When considering the cost, weight & range of C2 systems for drone BVLOS operations, mobile connectivity is the optimal solution, as has also been proven in a recent joint FAA-Verizon study. Choosing to base your drone C2 around mobile networks is a good starting point, but for truly safe and secure connectivity to enable your BVLOS drone operations, using a single SIM solution is not suitable.
Single SIM vs Multi-SIM
In a single SIM solution, you are only able to connect to a single specific network, choosing between either 3G, LTE or 5G on that network, using a single band and without the ability to seamlessly change mid-flight should circumstances require.
A single SIM also has zero redundancy or backups should it experience network issues or a drop in connectivity due to technical issues, entering an area with low connectivity or reception, or even an area with good reception but which is overloaded with many users trying to use the same cell all at once.

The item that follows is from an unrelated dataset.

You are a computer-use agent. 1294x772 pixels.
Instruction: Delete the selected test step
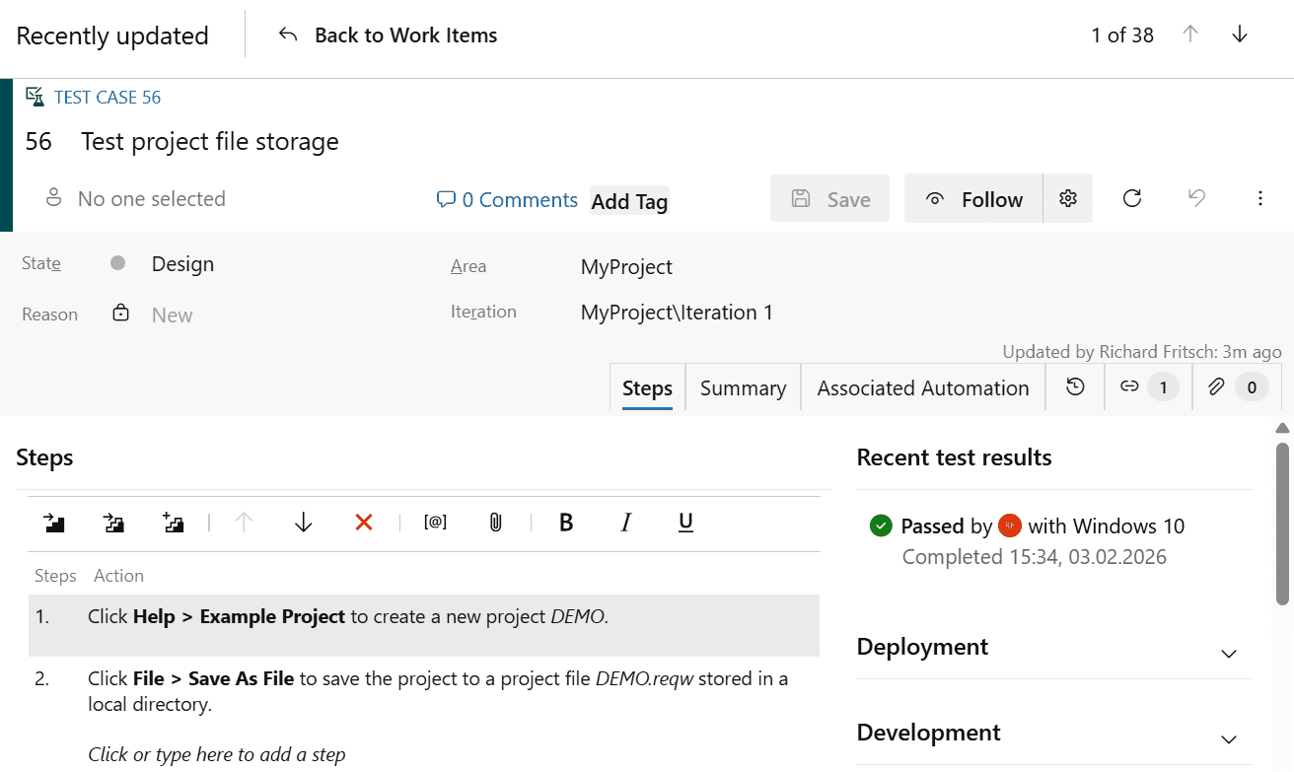tap(363, 523)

A multi-SIM solution, on the other hand, provides the redundancy needed to maintain constant connection to your drones, especially when operating BVLOS, even in the case where one network becomes unsuitable or unusable.
- Single network
- No redundancy
- Frequent connection loss
- Unstable C2 connection
- Not recommended by regulators
- Unsafe drone operations
- Multiple networks
- Up to triple redundancy
- 99.98% connectivity uptime
- Unbreakable C2 connection
- Recommended by the FAA
- Safe drone operations
RF environment: Reception holes in the sky
Source: Qualcomm
Cellular networks are largely optimized for users and devices at ground level. This means that the RF environment at the altitudes that drones typically fly at is very different. According to research performed by Ericsson, a major factor affecting the RF environment experienced by drones is the radiation pattern. Most cellular towers utilize directional antennas, which are designed to radiate as much power as possible in one particular direction, towards the ground.
In addition to this main, downward-facing radiation lobe, these directional antennas also create side lobes of radiation. These lower-power emissions, in directions that are usually not required for the main purpose of the antenna, are what drones flying above a certain altitude will be using to maintain connectivity. The nature of these side lobes means that the pattern of cells the drone may connect to is much more scattered than on the ground.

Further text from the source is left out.